Wormworld-Saga Teil 3: Deutschlands erfolgreichster Web-Comic geht in die nächste Runde

Für die Fans von „Wormworld-Saga“ hat das Warten ein Ende – gerade ist mit „Ein ungeheuerlicher Wald“ („A monstrous Forest“) das dritte Kapitel von Daniel Lieskes Webcomic erschienen. Mehr als eine Million Besucher machten Wormworld-Saga seit Ende 2011 zum erfolgreichsten Webcomic Deutschlands. Der ungewöhnlichste ist er ohnehin schon: denn Lieske setzt auf das Prinzip der „unendlichen Leinwand“, die digitale Bildergeschichte lässt sich komplett durchscrollen. Im zweiten Kapitel „Die Reise beginnt“ war Jonas, der Held der Geschichte, durch ein Gemälde in die titelgebende Fantasiewelt eingetreten. Nun steht die Wurmwelt selbst im Mittelpunkt: „Finally we will now follow Jonas on his first steps beyond the magic canvas and find out more about this mysterious place and its inhabitants“, so Lieske auf seinem Blog über den dritten Teil.

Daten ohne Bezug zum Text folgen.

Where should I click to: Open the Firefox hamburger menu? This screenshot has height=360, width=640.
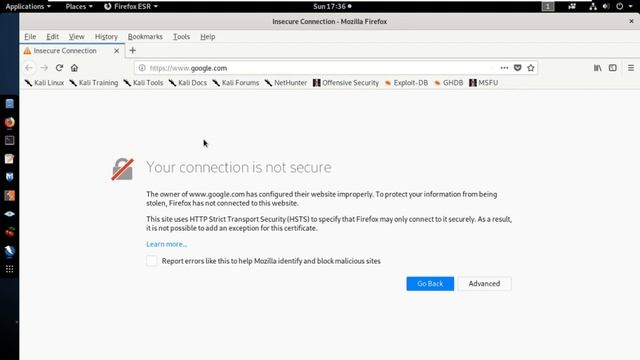[x=631, y=68]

Was als Self-Publishing-Experiment begann, hat mittlerweile zum Sprung in die Selbständigkeit geführt, denn Daniel Lieske arbeitet inzwischen full time an Wormworldsaga. Die Fertigstellung von Kapitel 2 dauerte unter den verbesserten Arbeitsbedingungen 3 Monate, das dritte Kapitel ein paar Wochen länger: „Chapter 3 was a huge challenge for me as I wanted the first impression of the Wormworld to be a lasting one. This chapter is the longest chapter so far and it is full of elaborate full scale backgrounds.“ Insgesamt, so Lieske, habe er knapp 400 Stunden für den gesamten Workflow gebraucht. Das tatsächlich beeindruckende Ergebnis kann man sich direkt im Browser anschauen: Die Web-Version von Wormworldsaga finanziert sich über Spenden aus der Community und ist frei zugänglich. In der iPad-App sowie der vor kurzem gestarteten Android-App kostet jedes Kapitel 2,99 Euro. Dafür werden die In-App-Shopper allerdings auch mit einigen Extras belohnt.

Zeichnerisch ist der Webcomic deutlich am Manga-Stil geschult, aber auch an hochwertiger Videospiel-Ästhetik. Neben einer deutschen Version gibt es zahlreiche Übersetzungen. Wie bei anderen erfolgreichen Webcomics garantiert auch bei Worwormldsaga die kostenlose englische Web-Version eine möglichst weltweite Reichweite, während die eigentliche Monetarisierung auf anderen Ebenen stattfindet. Neben Spenden via flattr, PayPal oder Kachingle kann man im „Printshop“ etwa handsignierte Digitaldrucke erwerben. Die iPad-App ermöglicht neben dem Kauf einzelner Kapitel auch noch ein spezielles Upgrade, das den Zugang zu Autorkommentaren sowie exklusiven Artwork- und Making-of-Inhalten freigibt. Eine besondere Herausforderung für den Zeichner dürfte die angekündigte Papierversion der Wormworld-Saga werden, die beim Manga-Spezialisten Tokyopop erscheinen soll.